The question of who Germany/Europe should take in is a tricky one. How do you profile as to who has first claim over asylum? As you obviously know, the majority of asylum seekers are in fact economic migrants simply (ab)using the window of opportunity that the Syrian crisis had opened up.
Even among the Syrians, the Yazidis and other vulnerable demographics should have priority, but that is obviously not at all being reflected in the statistics as the whetting process is not understood, at least not by me.

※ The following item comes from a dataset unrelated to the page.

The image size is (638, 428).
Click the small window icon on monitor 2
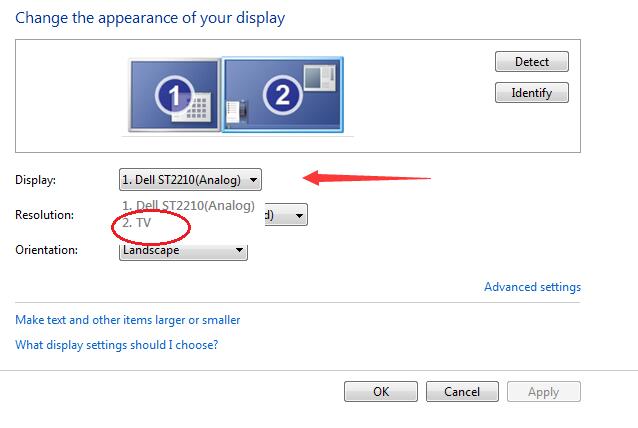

Personally speaking, I do not know the solution, but what I do know is that woolly-headed notions of liberal conscience and guilt over imperialism are not the solution. It is statistically inevitable that many, if not most of these new migrants have never been exposed to notions of secularism, civil rights and free speech. They will oppose these at the first opportunity that presents itself and Europe will pay the price.
Compare the Islamic conquest with that of European conquest of ME.
What do you want to compare? Who will decide the rules of comparison? European atrocities are chronicled by European historians and anthropologists themselves so these accounts are readily available. However, every account of murder and destruction that took place on account of Islamic invasion is contested.
So if I told you about the number of Hindus who were slaughtered during the Islamic invasion of India, you will have a different version ready. If I tell you about the destruction of the Catholic Kingdom of Visigoths, there will be more obscurantism. If I tell you about the relentless campaign and culture of slavery inflicted by the Ottoman Empire, no doubt there will be an explanation for that as well.
Tell me - how does one debate those who simply hold themselves to a different moral, evidentiary and epistemological standard?
One picture speaks a thousand words.
If one could present a snapshot of Imperialism through one quotation, then your's serves the purpose. However, what you are really doing is saying that one form of Imperialism was better than another. That is wrong and morally unconscionable.